軟骨は血流がないので、組織修復能力が乏しく、一度損傷すると再生は難しいとされていた。軟骨がすり減り、変形してしまった重症の変形性膝関節症では、人工関節に置換して痛みを取り、足のアライメント(骨格配列)を矯正するという治療が行なわれる。
一方、スポーツや事故などで、膝の軟骨の一部が欠けることがある。これが外傷性軟骨損傷で、軟骨が欠ける以外は、周囲の軟骨と骨には異常が少ないものをいう。治療法は大きくわけて2通りある。
骨軟骨移植術と自家培養軟骨移植術だ。骨軟骨移植術は体重のかからない膝の部分の軟骨と骨の一部を直径5~10ミリの円柱状に採取し、欠損部分を同じ円柱状にくりぬき移植する。この方法は移植部分が硬くなったり、できた軟骨が正常の硝子軟骨よりも線維に近いという問題があった。

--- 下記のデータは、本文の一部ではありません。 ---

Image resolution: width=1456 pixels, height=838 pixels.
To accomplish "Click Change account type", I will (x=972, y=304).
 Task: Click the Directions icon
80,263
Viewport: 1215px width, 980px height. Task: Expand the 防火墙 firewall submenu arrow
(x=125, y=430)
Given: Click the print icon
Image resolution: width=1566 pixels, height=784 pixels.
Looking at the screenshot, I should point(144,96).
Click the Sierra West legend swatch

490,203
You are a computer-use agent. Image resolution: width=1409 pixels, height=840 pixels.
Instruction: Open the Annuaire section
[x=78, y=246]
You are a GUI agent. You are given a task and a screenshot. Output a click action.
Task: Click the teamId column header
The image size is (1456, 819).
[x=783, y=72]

北里研究所病院人工関節・軟骨移植センターの月村泰規センター長に話を聞いた。
「整形外科分野でも再生治療の研究が行なわれてきました。そこで広島大学で開発されたのが患者さんの膝から軟骨を採取し、無菌室で培養して欠損した部分に留置して生着を促す自家培養軟骨移植術です。欠損した範囲が4以上で、周囲の軟骨や骨が正常な場合に適用できる治療です」
治療にあたり、患者の膝軟骨を関節鏡で0.4グラム採取し、専用の施設の無菌室で4週間培養する。単に培養しただけでは平べったい組織になるため、アテロコラーゲン(コラーゲンの一種)と混ぜて培養することで、3次元的に培養が可能だ。
4週間で500円玉3つ程度のぷよぷよしたゼリー状の培養組織ができるので、これを膝関節を切開して欠損した場所に移植する。移植した自家培養軟骨がズレたり、流れたりしないように、脛骨から取った骨膜で蓋をし、周囲を縫っておく。